Egyptian, Classical, Ancient Near Eastern Art
On View: Egyptian Orientation Gallery, 3rd Floor
In antiquity, as today, the croaking of frogs was often the first sound heard each morning in Egypt. These amphibians were thus associated with the sun’s daily rebirth, and their images were believed to have protective powers. This sculpture was probably placed next to a woman to safeguard her during childbirth. The combination of deep blue and turquoise typifies objects from the time of Amunhotep III.
ca. 1390-1353 B.C.E.
2 1/16 x 1 15/16 x 1 7/8 in. (5.3 x 5 x 4.7 cm) (show scale)

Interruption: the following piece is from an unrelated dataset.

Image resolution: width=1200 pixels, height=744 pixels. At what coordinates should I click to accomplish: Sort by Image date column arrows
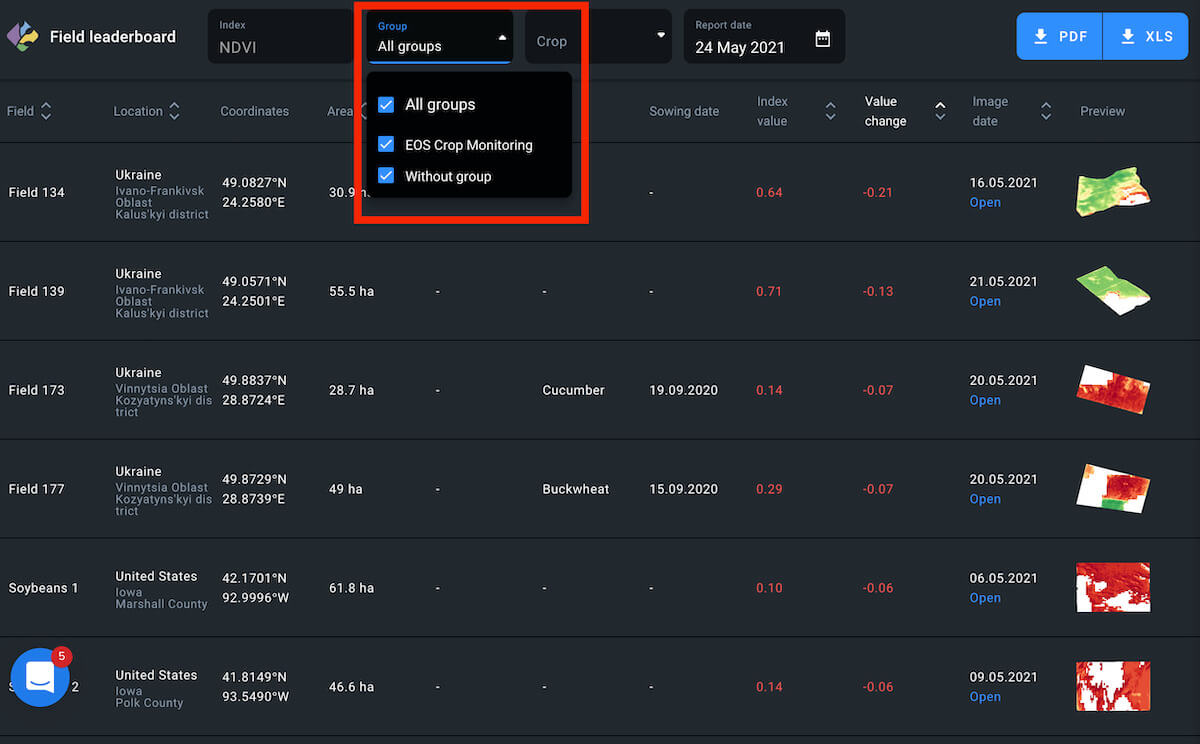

Charles Edwin Wilbour Fund
Blue faience statuette of a seated frog on roughly square base. Front legs in the round. Eyes in high relief covered with Manganese. Three stripes of turquoise blue glaze run down the back. Square opening on underside of base.
Condition: Intact. Firing cracks around neck.
Frog, ca. 1390-1353 B.C.E. Faience, 2 1/16 x 1 15/16 x 1 7/8 in. (5.3 x 5 x 4.7 cm). Brooklyn Museum, Charles Edwin Wilbour Fund, 58.28.8. Creative Commons-BY (Photo: Brooklyn Museum, 58.28.8_SL1.jpg)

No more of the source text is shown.